The Osborne Association's Risk Reduction-HIV/ AIDS Services address a range of health challenges that many returning prisoners face. (According to Osborne, one in ten prisoners in the New York State prison system is HIV positive.) Prisoners can make initial contact with Osborne while in prison via the AIDS in Prison Hotline, the first such service in the nation. The hotline accepts collect phone calls in English and Spanish from every prison in New York State for peer counseling and information on treatment and prevention as well as on how HIV-positive individuals can obtain discharge planning services at their facility and in the community.

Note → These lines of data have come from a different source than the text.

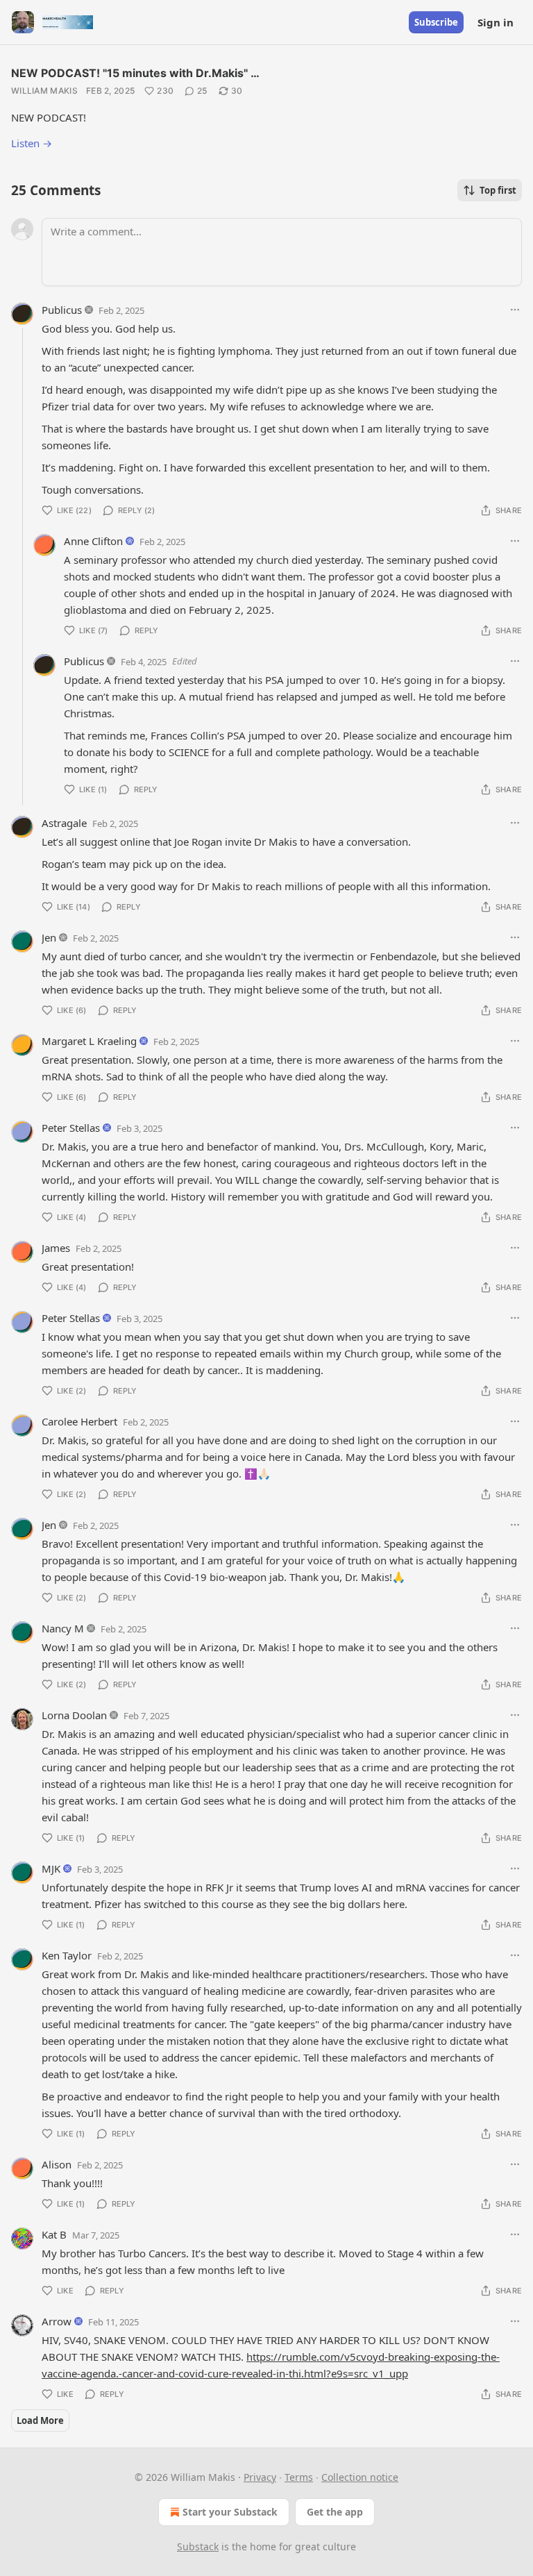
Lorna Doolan (74, 1715)
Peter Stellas (71, 1128)
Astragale (64, 823)
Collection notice (359, 2477)
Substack (198, 2546)
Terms (299, 2477)
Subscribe (436, 22)
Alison (56, 2164)
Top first (498, 190)
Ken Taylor (67, 1955)
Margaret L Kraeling (89, 1041)
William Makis (44, 90)
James (56, 1248)
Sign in (495, 22)
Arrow (56, 2321)
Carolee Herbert (79, 1421)
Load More (40, 2420)
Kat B (54, 2234)
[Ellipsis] (515, 310)
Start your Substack (230, 2511)
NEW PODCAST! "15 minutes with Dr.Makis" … (135, 73)
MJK (51, 1868)
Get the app (335, 2511)
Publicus (62, 310)
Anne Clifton (93, 541)
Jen (49, 937)
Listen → (31, 143)
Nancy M (63, 1628)
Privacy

Osborne also provides discharge planning services for people living with HIV/ AIDS at four New York State prisons. These services, which include a full needs assessment, address such issues as transitional housing, substance abuse, and post-release benefits and medical care. Prisoners learn about Osborne's discharge planning services through the hotline (which is advertised within the facilities), word of mouth
from fellow prisoners, and from correctional officers. Upon release from prison, Osborne provides intensive case management services for HIV-positive individuals returning to New York City through the Risk Reduction Services Unit (RRSU). Working with a case manager/ counselor team, RRSU clients receive assistance in living with HIV/ AIDS, obtaining substance abuse treatment, finding housing, getting psychological and family counseling, receiving benefits and medical care, finding employment and training, and other issues.

Program Goals
The goal of the Risk Reduction-HIV/ AIDS Services is to provide inmates with HIV/ AIDS with linkages to discharge planning services in their facilities and connections to community-based service providers to ease the transition from prison to home.

Networking, Partnering & Collaboration
The Osborne Association operates its prison-based HIV/ AIDS services as part of the Criminal Justice Initiative of the AIDS Institute of the New York State Department of Health. This initiative was established to provide HIV/ AIDS services to prisoners and parolees throughout New York State. Each of the eleven nonprofit agencies within the consortium provides discharge planning for people living with HIV/ AIDS in New York State prisons, as well as case management for released prisoners living with HIV/ AIDS within that agency's geographic area. Osborne's AIDS in Prison Hotline serves as a statewide clearinghouse to inform prisoners whether HIV/ AIDS-related discharge planning services are available at their facilities and assist them in identifying reentry services in their community.

Outcomes
Osborne's Risk Reduction-HIV/ AIDS Services collect statistics on a number of program indicators. Eighty percent of clients of the Risk Reduction Services Unit, a program designed to last six months, remain in the program for at least four to five months. This time period allows program staff to begin addressing many of the clients' most pressing reentry needs such as accessing benefits and medical care, embarking on a job search, and enrolling in a substance abuse treatment program. An average of 75 clients annually are placed in permanent housing, and, of these, about 90 percent are still in their homes after six months. Sixty percent of clients who access Osborne's independent living skills training, which assists them in establishing stable households, complete the program.